▶ Goal of the exercise
Go through the entries below and work out how many lines include "From". Answer with the number only.

▶ Material for this exercise

***

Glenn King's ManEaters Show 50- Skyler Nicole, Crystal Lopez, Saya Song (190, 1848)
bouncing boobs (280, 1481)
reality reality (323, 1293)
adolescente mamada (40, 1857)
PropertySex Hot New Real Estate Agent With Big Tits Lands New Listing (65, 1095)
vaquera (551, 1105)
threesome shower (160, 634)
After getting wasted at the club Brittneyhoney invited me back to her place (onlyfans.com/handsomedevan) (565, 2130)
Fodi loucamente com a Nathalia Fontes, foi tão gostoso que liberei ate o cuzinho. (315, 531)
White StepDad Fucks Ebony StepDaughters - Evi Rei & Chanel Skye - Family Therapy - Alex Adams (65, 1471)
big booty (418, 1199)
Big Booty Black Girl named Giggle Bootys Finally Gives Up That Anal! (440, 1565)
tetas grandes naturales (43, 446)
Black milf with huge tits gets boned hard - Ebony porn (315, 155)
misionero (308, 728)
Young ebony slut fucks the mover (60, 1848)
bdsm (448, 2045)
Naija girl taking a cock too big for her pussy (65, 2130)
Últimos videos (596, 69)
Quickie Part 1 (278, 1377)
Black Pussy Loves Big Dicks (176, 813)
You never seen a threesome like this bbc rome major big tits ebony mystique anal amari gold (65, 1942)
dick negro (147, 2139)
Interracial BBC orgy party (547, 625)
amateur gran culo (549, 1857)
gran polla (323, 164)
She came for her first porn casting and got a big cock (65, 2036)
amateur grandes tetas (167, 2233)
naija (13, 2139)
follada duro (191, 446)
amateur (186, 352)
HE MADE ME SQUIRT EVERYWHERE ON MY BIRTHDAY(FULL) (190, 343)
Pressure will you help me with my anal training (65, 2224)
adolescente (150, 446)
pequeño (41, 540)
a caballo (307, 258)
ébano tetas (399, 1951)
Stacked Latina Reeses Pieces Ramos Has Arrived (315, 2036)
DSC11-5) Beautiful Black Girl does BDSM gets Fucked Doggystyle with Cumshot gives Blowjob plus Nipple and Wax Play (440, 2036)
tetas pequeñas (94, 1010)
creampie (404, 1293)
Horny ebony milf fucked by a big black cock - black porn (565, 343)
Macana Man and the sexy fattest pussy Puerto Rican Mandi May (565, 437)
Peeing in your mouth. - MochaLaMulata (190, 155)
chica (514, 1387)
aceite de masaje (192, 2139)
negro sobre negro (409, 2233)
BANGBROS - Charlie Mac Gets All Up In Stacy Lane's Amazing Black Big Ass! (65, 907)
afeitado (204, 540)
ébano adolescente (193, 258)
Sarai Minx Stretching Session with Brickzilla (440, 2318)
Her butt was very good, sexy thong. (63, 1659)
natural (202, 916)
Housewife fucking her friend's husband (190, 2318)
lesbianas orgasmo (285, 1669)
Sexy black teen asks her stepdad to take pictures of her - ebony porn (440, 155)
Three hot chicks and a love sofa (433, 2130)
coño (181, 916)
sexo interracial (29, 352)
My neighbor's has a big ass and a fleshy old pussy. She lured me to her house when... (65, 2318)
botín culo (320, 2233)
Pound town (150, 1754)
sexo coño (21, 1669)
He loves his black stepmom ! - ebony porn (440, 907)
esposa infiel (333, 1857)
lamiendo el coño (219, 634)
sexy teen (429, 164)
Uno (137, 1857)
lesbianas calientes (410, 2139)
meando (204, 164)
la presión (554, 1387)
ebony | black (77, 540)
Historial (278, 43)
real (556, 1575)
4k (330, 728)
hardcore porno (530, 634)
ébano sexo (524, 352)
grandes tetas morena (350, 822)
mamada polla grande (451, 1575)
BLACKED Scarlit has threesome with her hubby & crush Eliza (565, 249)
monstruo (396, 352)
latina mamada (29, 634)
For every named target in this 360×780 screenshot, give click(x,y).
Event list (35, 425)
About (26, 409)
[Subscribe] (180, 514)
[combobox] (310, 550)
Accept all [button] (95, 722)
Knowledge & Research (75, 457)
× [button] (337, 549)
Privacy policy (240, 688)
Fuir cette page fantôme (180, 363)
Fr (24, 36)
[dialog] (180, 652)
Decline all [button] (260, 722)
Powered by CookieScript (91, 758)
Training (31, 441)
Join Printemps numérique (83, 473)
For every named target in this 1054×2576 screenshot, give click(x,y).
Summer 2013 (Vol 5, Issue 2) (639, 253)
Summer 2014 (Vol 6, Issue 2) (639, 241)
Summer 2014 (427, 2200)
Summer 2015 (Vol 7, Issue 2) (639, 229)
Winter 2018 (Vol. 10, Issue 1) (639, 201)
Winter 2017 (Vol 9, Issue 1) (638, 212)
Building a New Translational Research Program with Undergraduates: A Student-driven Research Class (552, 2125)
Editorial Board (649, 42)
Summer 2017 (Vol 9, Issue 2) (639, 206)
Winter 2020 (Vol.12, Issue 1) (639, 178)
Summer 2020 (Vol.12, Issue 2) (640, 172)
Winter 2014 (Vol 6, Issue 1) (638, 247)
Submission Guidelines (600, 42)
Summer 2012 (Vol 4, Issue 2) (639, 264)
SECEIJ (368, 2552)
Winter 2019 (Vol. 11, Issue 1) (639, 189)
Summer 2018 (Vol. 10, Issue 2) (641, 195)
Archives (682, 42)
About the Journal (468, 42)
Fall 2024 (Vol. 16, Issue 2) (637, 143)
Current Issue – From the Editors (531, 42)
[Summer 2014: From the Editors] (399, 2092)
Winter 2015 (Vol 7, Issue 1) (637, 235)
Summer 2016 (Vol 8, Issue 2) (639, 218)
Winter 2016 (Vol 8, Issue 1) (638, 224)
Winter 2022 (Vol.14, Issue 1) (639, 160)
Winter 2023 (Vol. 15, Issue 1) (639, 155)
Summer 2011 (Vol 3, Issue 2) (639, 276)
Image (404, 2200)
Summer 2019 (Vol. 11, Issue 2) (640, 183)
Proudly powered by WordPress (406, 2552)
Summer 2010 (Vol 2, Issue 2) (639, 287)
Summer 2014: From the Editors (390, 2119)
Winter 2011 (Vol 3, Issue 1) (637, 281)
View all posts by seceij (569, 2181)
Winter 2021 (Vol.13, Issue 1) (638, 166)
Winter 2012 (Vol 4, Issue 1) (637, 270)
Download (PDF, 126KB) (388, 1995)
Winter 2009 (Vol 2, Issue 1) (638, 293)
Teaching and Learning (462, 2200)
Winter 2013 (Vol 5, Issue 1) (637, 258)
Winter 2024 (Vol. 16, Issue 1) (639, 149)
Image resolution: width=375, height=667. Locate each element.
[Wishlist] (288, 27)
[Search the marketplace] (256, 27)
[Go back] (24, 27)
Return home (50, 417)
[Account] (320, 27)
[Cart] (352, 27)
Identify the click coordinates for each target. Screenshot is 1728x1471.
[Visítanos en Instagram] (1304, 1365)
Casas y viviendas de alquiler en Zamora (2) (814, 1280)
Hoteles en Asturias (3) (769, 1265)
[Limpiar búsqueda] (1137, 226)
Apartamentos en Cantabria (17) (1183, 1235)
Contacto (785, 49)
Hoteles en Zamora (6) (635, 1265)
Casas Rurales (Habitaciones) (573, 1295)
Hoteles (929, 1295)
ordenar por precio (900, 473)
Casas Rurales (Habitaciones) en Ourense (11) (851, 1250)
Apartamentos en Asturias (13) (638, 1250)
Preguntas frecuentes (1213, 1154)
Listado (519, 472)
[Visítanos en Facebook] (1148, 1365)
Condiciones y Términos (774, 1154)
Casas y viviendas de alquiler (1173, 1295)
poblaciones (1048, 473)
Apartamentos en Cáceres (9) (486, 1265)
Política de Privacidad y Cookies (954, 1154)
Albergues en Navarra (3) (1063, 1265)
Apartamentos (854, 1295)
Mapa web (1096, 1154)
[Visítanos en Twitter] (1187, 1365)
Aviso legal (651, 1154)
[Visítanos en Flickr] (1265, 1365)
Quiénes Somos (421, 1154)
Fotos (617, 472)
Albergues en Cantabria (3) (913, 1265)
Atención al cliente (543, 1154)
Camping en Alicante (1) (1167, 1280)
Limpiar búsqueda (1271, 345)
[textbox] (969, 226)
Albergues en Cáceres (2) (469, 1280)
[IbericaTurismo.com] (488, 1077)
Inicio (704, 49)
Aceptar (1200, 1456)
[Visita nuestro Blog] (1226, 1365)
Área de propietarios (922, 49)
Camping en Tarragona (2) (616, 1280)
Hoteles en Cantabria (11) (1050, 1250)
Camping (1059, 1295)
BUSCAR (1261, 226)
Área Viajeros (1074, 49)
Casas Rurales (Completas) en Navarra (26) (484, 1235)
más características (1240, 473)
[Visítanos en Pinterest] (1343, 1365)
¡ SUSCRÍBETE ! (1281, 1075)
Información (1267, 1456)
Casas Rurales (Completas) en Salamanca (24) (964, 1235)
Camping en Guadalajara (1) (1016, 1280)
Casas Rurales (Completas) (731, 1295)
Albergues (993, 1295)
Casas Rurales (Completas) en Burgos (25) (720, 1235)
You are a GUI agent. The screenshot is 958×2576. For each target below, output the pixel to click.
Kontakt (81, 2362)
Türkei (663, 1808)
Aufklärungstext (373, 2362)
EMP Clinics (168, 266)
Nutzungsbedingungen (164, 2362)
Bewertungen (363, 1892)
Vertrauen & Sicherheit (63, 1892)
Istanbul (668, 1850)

***

▶ Answer to the exercise
3